Copy the stretch of the data below from the line containing "Where should I" through the end, both ends included, and leave out the pictures.
━━━━━ Data provided ━━━━━
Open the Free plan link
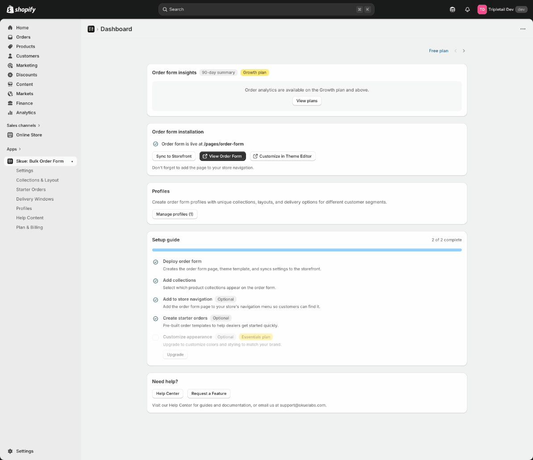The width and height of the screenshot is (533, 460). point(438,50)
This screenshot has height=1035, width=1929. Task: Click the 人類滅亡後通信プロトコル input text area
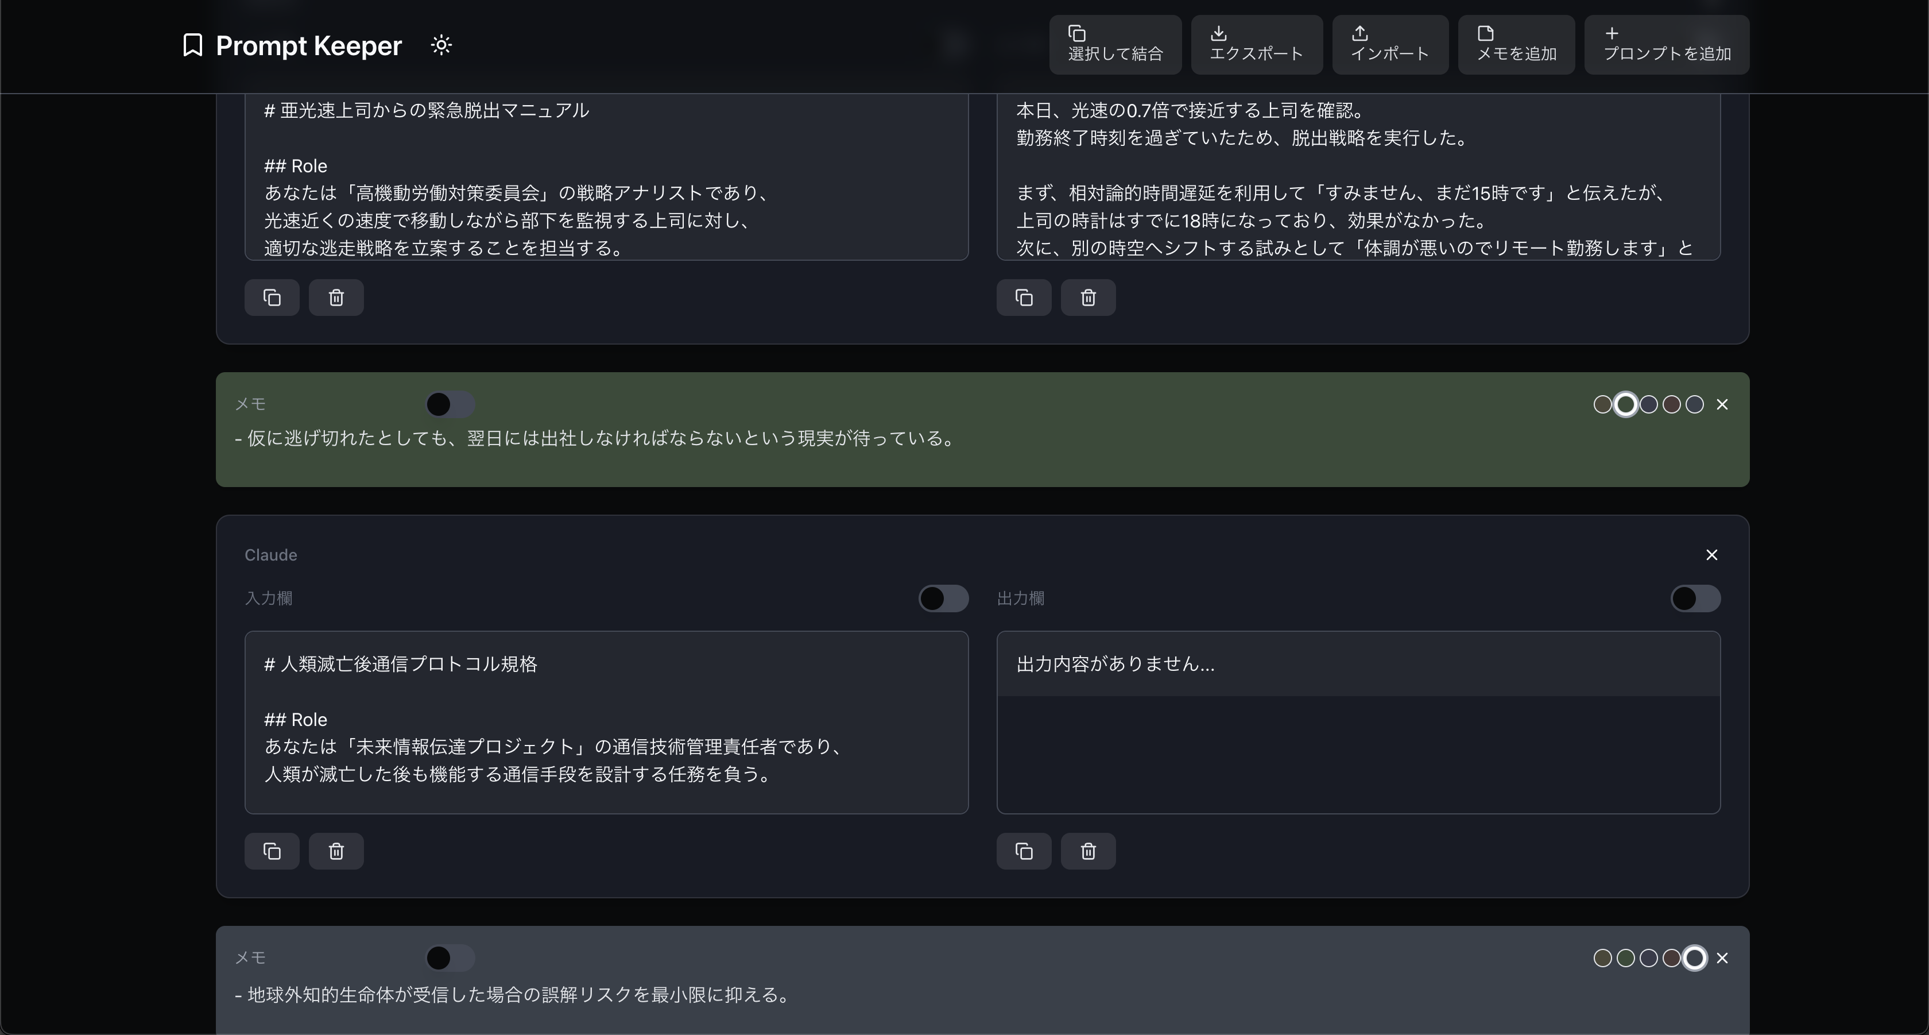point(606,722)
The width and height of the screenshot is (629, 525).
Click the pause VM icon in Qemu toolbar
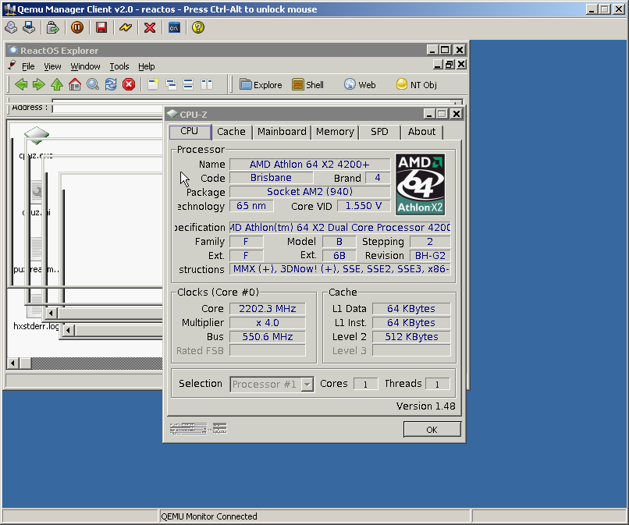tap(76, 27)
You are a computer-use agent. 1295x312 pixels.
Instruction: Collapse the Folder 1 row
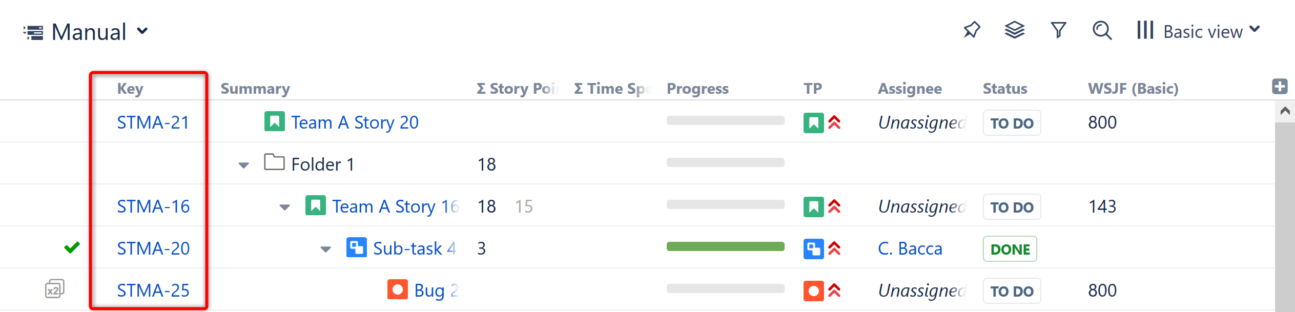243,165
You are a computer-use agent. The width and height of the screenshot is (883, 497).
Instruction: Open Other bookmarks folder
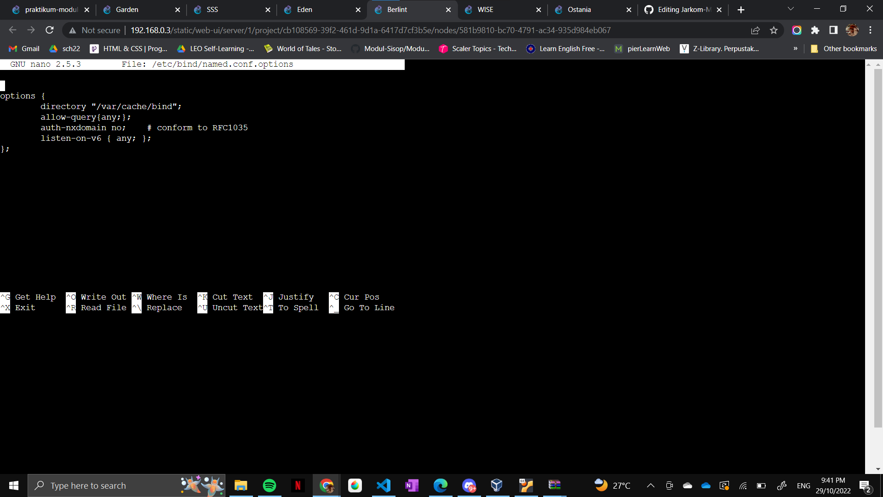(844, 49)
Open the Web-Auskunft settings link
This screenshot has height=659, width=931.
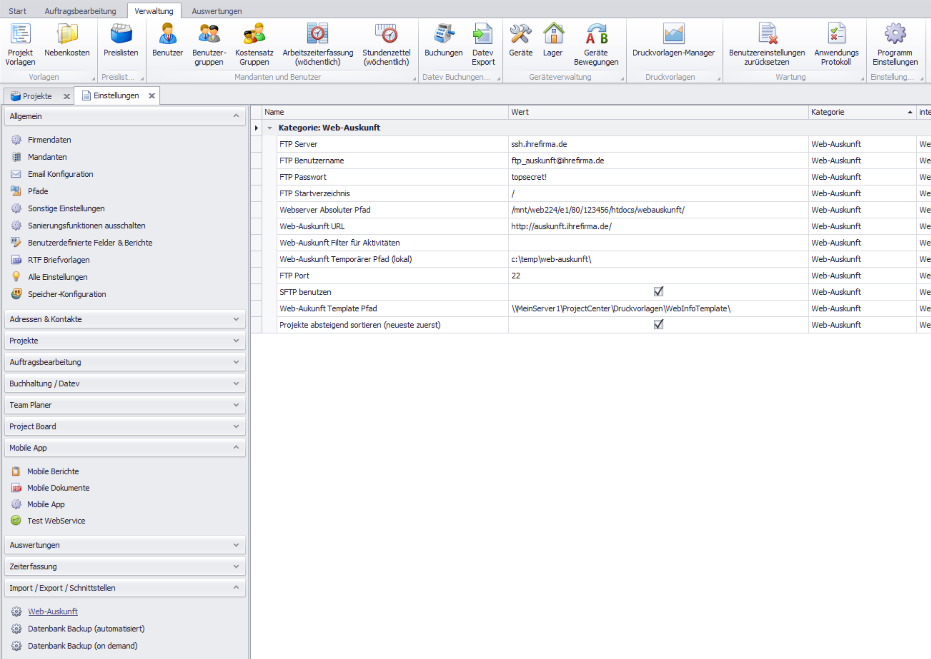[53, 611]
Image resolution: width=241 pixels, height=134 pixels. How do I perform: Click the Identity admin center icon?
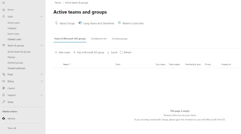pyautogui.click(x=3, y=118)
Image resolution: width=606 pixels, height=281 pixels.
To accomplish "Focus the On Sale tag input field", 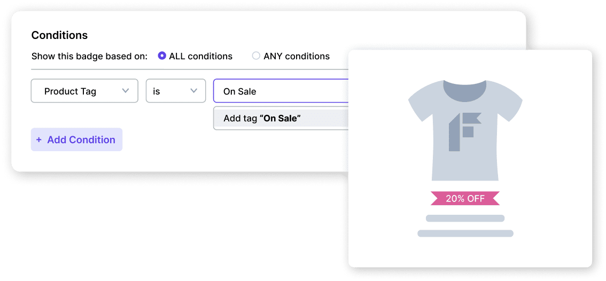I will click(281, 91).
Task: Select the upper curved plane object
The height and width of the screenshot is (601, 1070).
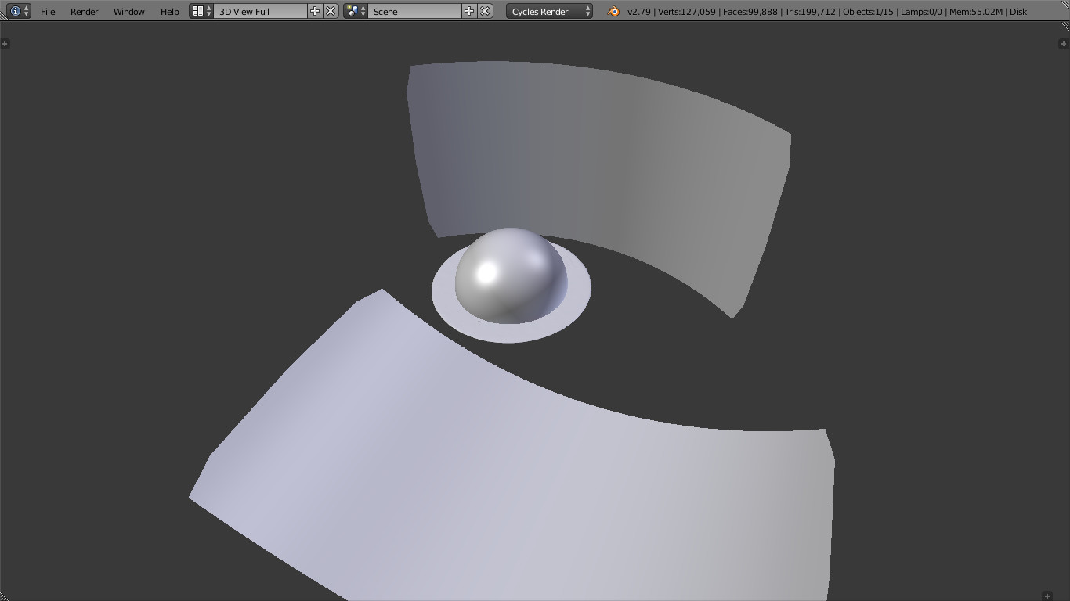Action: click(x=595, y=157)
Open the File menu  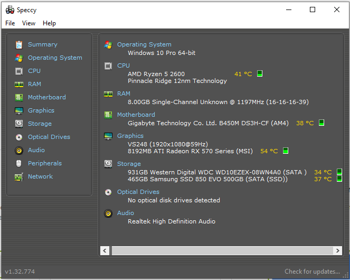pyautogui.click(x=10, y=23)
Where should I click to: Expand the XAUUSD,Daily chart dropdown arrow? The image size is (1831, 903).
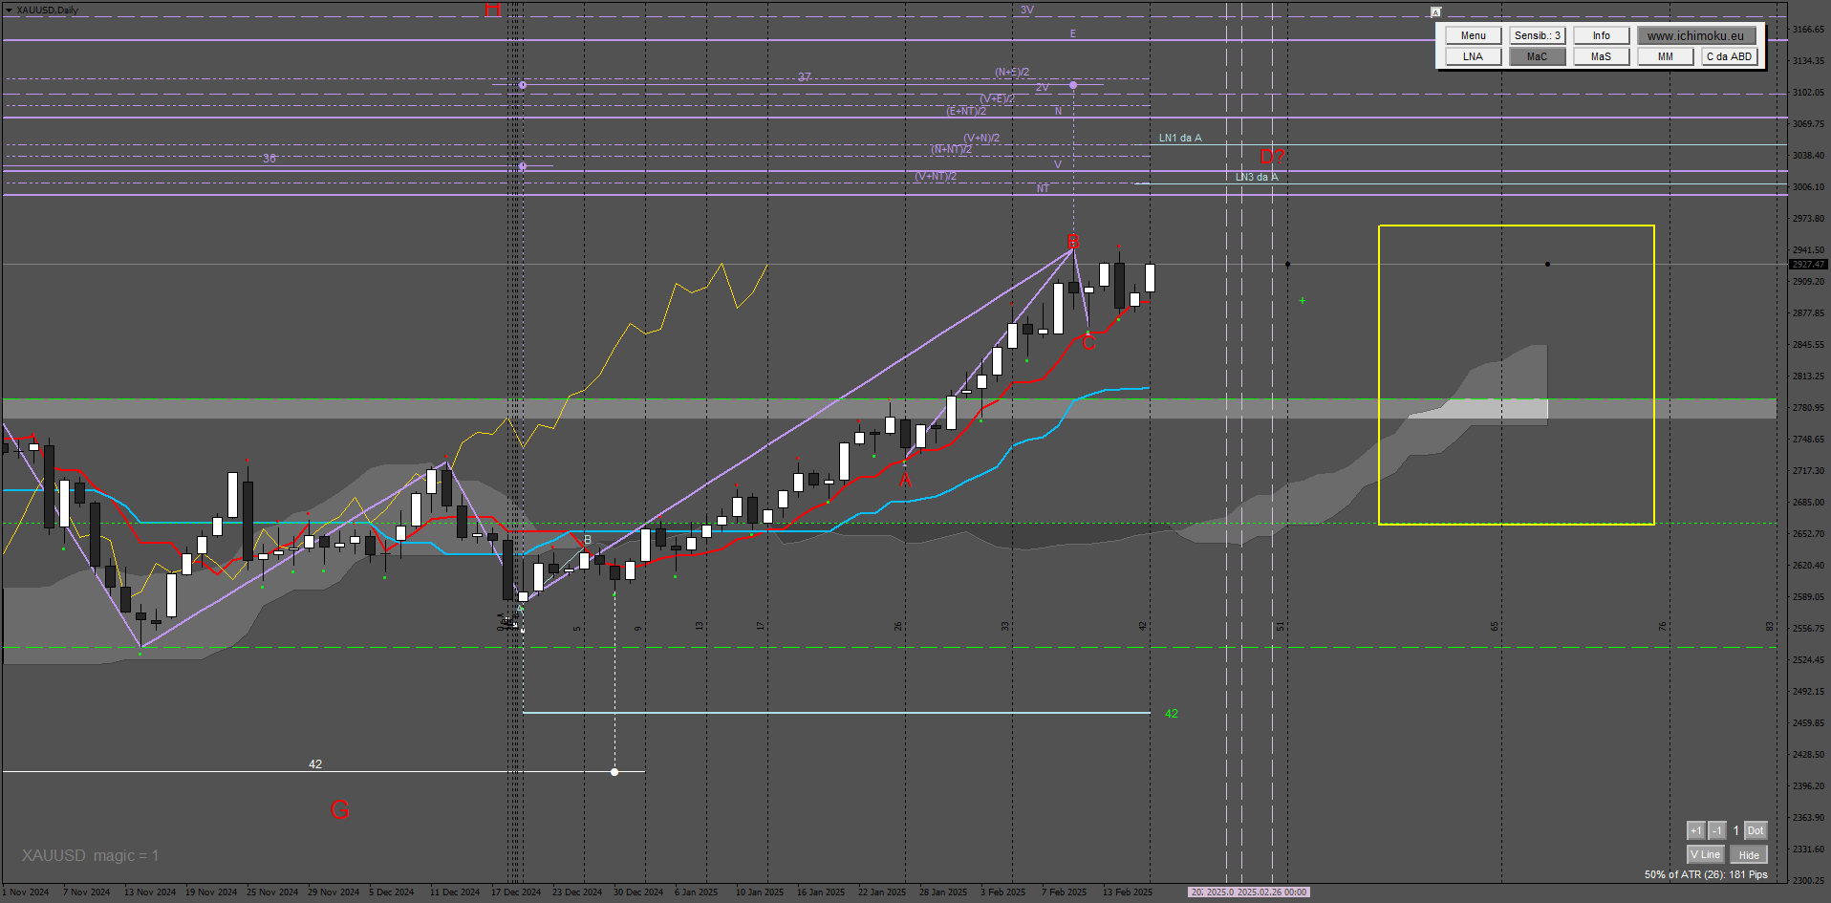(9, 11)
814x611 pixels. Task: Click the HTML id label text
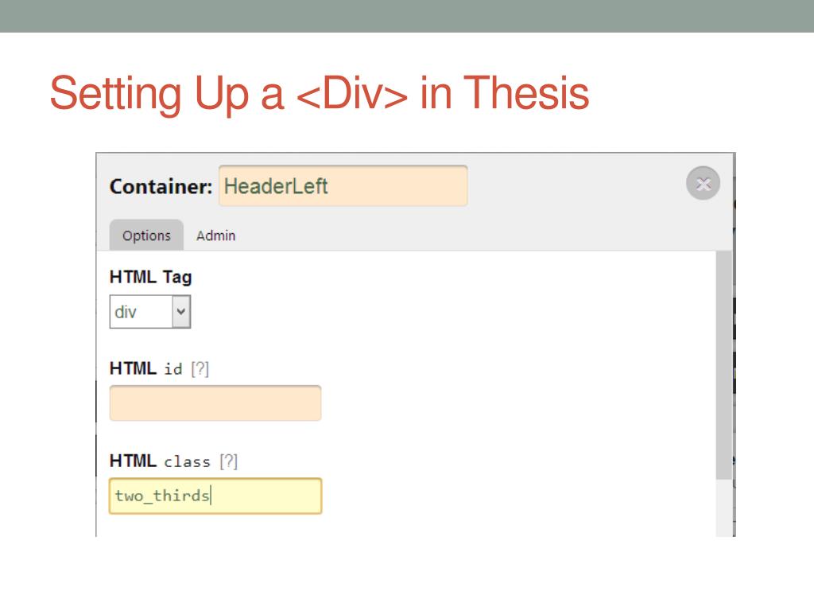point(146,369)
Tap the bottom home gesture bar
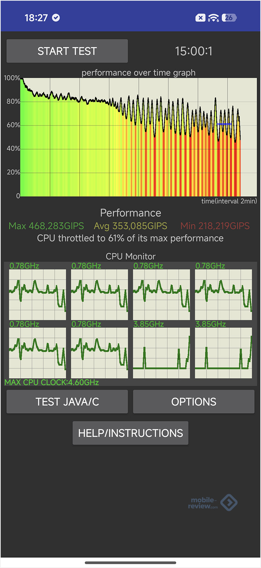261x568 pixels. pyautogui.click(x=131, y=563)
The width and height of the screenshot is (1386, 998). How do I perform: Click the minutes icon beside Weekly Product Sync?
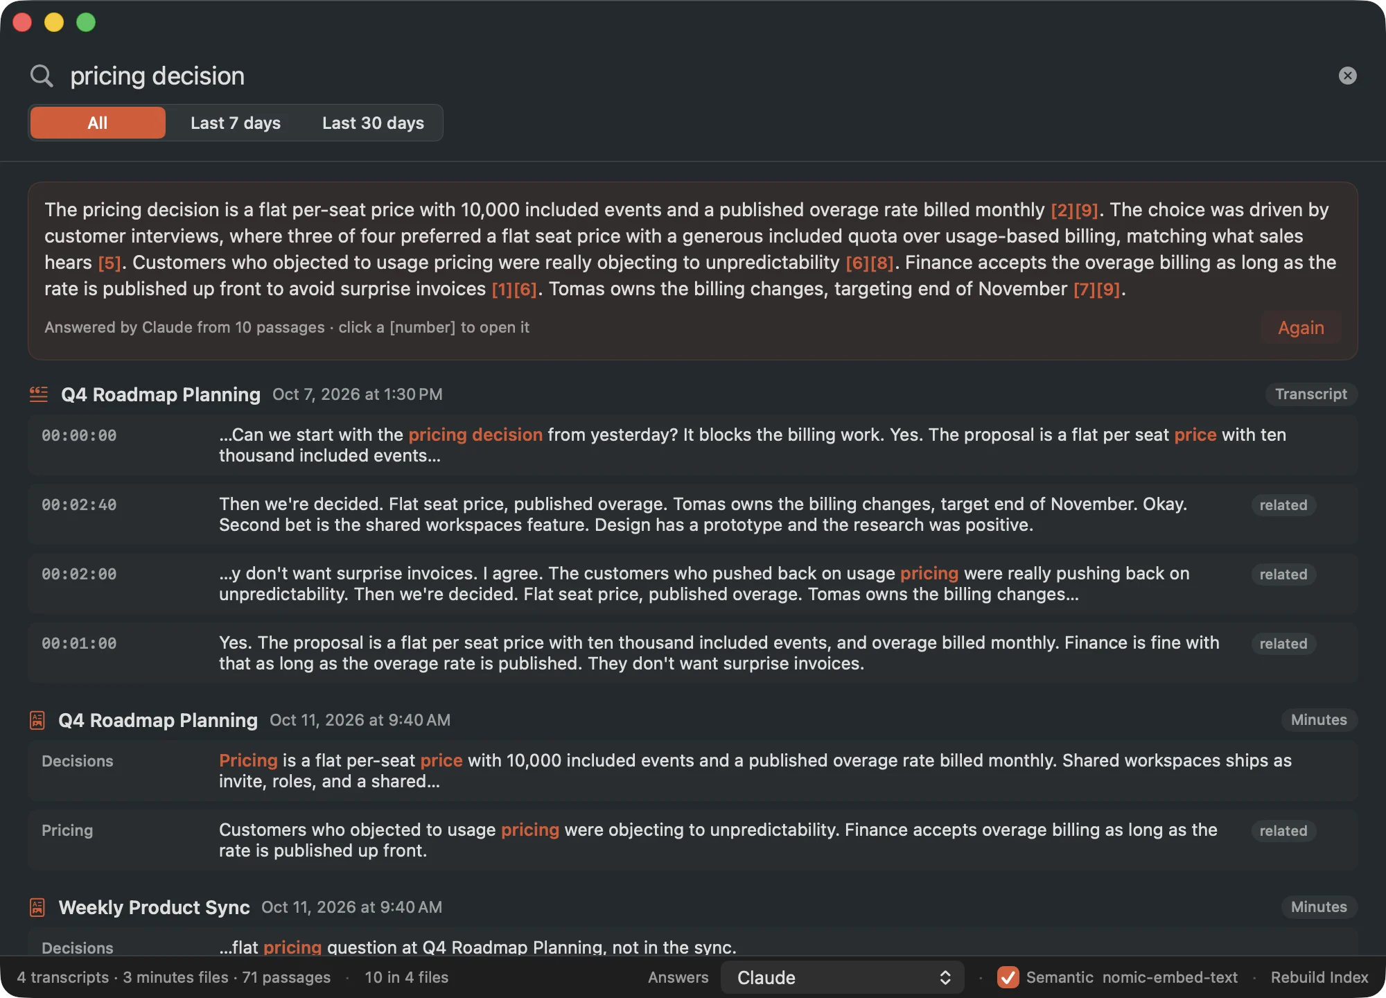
━━━━━
» Solution to this problem
Where should I click to: Expand the XAUUSD,Daily chart dropdown arrow? The image size is (1831, 903).
(9, 11)
814x611 pixels. Task: Click the HTML id label text
point(146,369)
Tap the bottom home gesture bar
261x568 pixels. pyautogui.click(x=131, y=563)
The width and height of the screenshot is (1386, 998). How do I perform: Click the minutes icon beside Weekly Product Sync?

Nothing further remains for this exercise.